FLAGELLAR EXPORT APPARATUS AND ITS EVOLUTIONARILY RELATED INJECTISOME

The fT3SS consists of five integral membrane proteins (FlhA, FlhB, FliP, FliQ, and FliR) and three soluble proteins (FliH, FliI, and FliJ) and is located at the center of the cytoplasmic face of the MS ring. The ATP complex promotes the export process by binding and delivering substrates to the export apparatus (41, 42). FliI is an ATPase and shows structural similarity with the α and β subunits of the F₀F₁-ATP synthase (43); it exhibits its full ATPase activity when it self-assembles into a homohexamer (44). FliH, FliI, and FliJ coordinately deliver a chaperone-substrate complex to the export gate by binding to the docking platform of the fT3SS for substrate export. FliP, FliQ, and FliR form an export gate complex with helical symmetry (45).

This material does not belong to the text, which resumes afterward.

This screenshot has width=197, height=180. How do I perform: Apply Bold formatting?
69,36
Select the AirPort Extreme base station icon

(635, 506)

fT3SSs in different bacterial species are highly conserved. In addition, they are evolutionally related to virulence T3SSs (vT3SSs). The evolutionary relationship between the flagellum and the injectisome has garnered significant debate. The latest phylogenomic and comparative analyses of fT3SSs and vT3SSs suggest that the vT3SS derived from a flagellar ancestor. The loss of flagellum-specific genes led to an eventual loss in the motility function, but this system presumably kept the ability to secrete proteins (46).

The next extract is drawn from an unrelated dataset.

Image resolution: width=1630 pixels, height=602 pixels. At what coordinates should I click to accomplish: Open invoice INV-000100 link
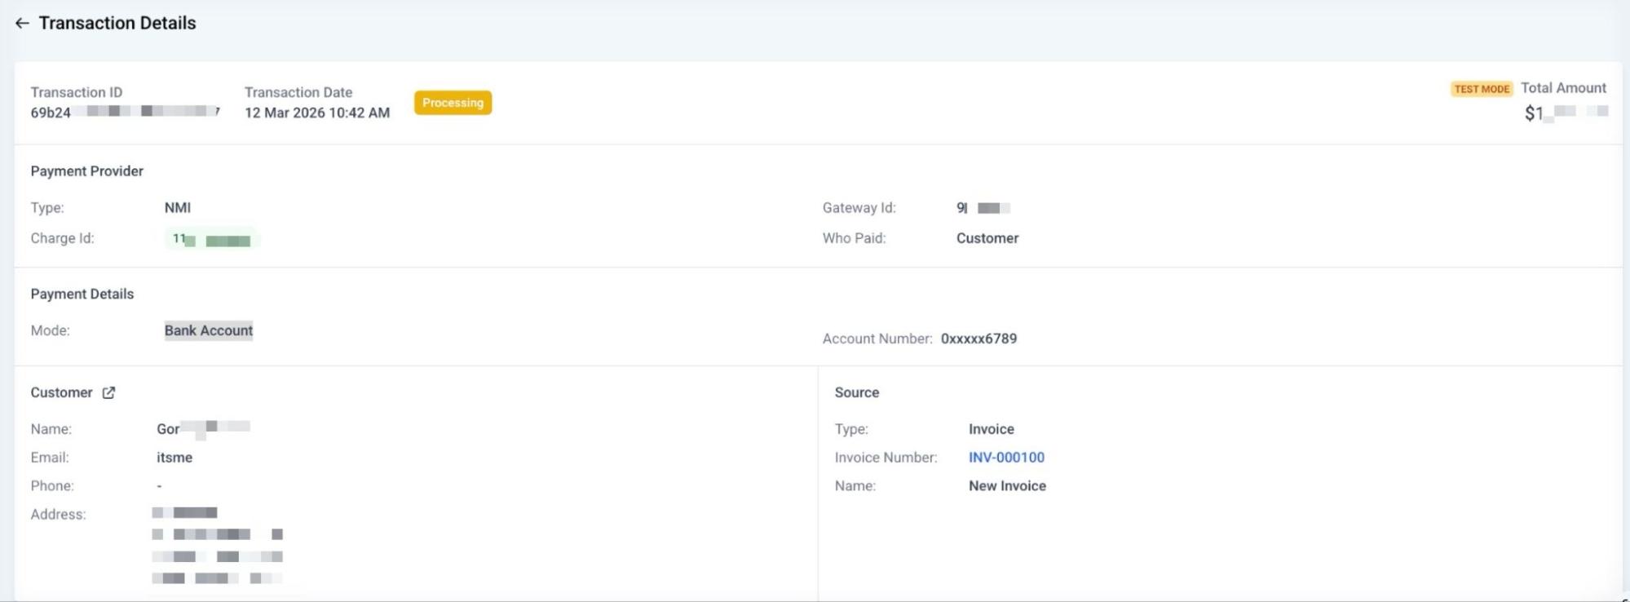coord(1005,458)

The overall organization of the fT3SS machine in periplasmic flagella shares many features similar to those observed in the vT3SS machine (47–49) (Fig. 4). However, the ATPase complex of the periplasmic flagella is noticeably different from those observed in the injectisome (Fig. 4). There are 23 spokes and one hub in the ATPase complex of the B. burgdorferi periplasmic flagella. Only 6 spokes and one hub were observed in Salmonella injectisome, presumably optimizing for substrate recruitment and export. In contrast, the ATPase complex in the periplasmic flagella not only facilitates substrate recruitment and secretion but also supports the integrity of the C ring, which undergoes rotation and switches rotational direction between CW and CCW.

FIGURE 4.

Comparison of the fT3SS from B. burgdorferi and the vT3SS from Salmonella. (A) A central section from the B. burgdorferi motor. (B) The fT3SS in the spirochete motor includes the ATPase complex (orange) and the export apparatus (purple) underneath the MS ring. (C and D) The vT3SS from the Salmonella injectisome is modeled in a similar color scheme. The difference between the two T3SSs is striking in a comparison of the cross sections of their ATPase complexes. Note that the C ring from the B. burgdorferi motor is a continuous ring with ∼46 copies of FliN tetramer. There are 23 visible FliH spokes (E and F). There are six pods in the Salmonella injectisome. Only six spokes of the FliH homolog OrgB connect the ATPase complex to the SpaO molecules that compose the pod of the injectisome. Adapted from a prior publication (52), with permission.

OUTLOOK AND PERSPECTIVE

Although the structure and functions of the bacterial flagellum have been studied for several decades, many important questions remain to be addressed. For example, how does the stator couple proton gradient to generate the torque? How does the C ring change its conformation to generate rotation or switch rotational direction? How does the proton gradient power the export apparatus and facilitate protein transport across inner membrane? Periplasmic flagella inspire additional questions: how do the periplasmic flagella coordinate their rotation from two cell poles, and how does the spirochete-specific collar assemble? Given that periplasmic flagella play critical roles in many bacterial pathogens, it will be important to understand not only the conserved structure and function among bacterial flagella but also the specific features that distinguish periplasmic flagella from others. Emerging techniques such as cryo-ET will be increasingly valuable to address many of these fundamental questions in periplasmic flagellum.